This is a thought which has needled me long enough, I believe it’s worth attempting to phrase coherently, and publicly.
A month or two ago, I watched Downfall. This film is about Hitler, and about the end of the Nazi regime as the Soviets invaded Berlin. As usual, before I chose to watch this movie I scrolled down to skim viewer comments and reviews—this was on Amazon, rather than the unfortunately review-less Netflix or similar services—and was struck that the discussion seemed to revolve around one question. Does Downfall humanize Hitler? No consensus emerged.
What has bothered me about this—bothered me enough to sit down and write—is that these commentators are debating the wrong question. The discussion I skimmed converged on two basic positions: “It doesn’t, and that’s good,” and “It does, and that’s bad.” I saw no one challenge the foundational premise of these arguments: “Humanizing Hitler is wrong.”
That premise is a moral error.
Downfall humanizes one of the most evil men of the Twentieth Century. And that’s good. The very first scene he’s in, Hitler is kind.
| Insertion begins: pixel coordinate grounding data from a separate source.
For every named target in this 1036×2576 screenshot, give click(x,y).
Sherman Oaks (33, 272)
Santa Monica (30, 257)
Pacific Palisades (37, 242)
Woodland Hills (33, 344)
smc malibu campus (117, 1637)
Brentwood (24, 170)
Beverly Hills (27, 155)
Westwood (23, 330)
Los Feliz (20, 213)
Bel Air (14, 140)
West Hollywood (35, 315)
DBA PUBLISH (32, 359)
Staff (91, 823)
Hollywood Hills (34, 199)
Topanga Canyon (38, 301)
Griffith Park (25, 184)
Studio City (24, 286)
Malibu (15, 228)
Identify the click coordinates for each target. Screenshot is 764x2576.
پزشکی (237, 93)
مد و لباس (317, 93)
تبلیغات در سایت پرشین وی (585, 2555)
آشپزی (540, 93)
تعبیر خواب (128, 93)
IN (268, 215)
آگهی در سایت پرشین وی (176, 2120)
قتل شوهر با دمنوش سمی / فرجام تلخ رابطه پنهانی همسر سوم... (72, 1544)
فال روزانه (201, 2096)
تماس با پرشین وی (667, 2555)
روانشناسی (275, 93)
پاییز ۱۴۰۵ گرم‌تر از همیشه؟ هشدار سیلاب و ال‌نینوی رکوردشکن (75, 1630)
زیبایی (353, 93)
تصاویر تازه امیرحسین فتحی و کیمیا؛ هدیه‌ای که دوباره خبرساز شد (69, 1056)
Throughout the film, he’s intensely emotional. Sorrow, anger, hatred, fear, the lot of it. That’s good. But, importantly, Downfall does not shy away from his evil. The picture painted of Adolf Hitler in this film is not painted by an apologist. The film’s final scene—a clip interviewing the protagonist, the real woman the film centers on—emphasizes this. “How could I not have known?” she says. “We were willfully blind.”
There was real, true evil in Nazi Germany. But it was human evil. Adolf Hitler was not a demon. He was not “something else.” He was a man, born and raised by a mother and a father. He was a human. To deny this, to dehumanize the actors of the Holocaust, is to deny their moral agency. In a serious sense, it removes their responsibility. We must not deny their humanity.
Presenting villains in a human manner creates an important reminder of where that evil comes from. It also emphasizes that those around us who participate in evil are also, ultimately, human. They are the same as us. They deserve our pity.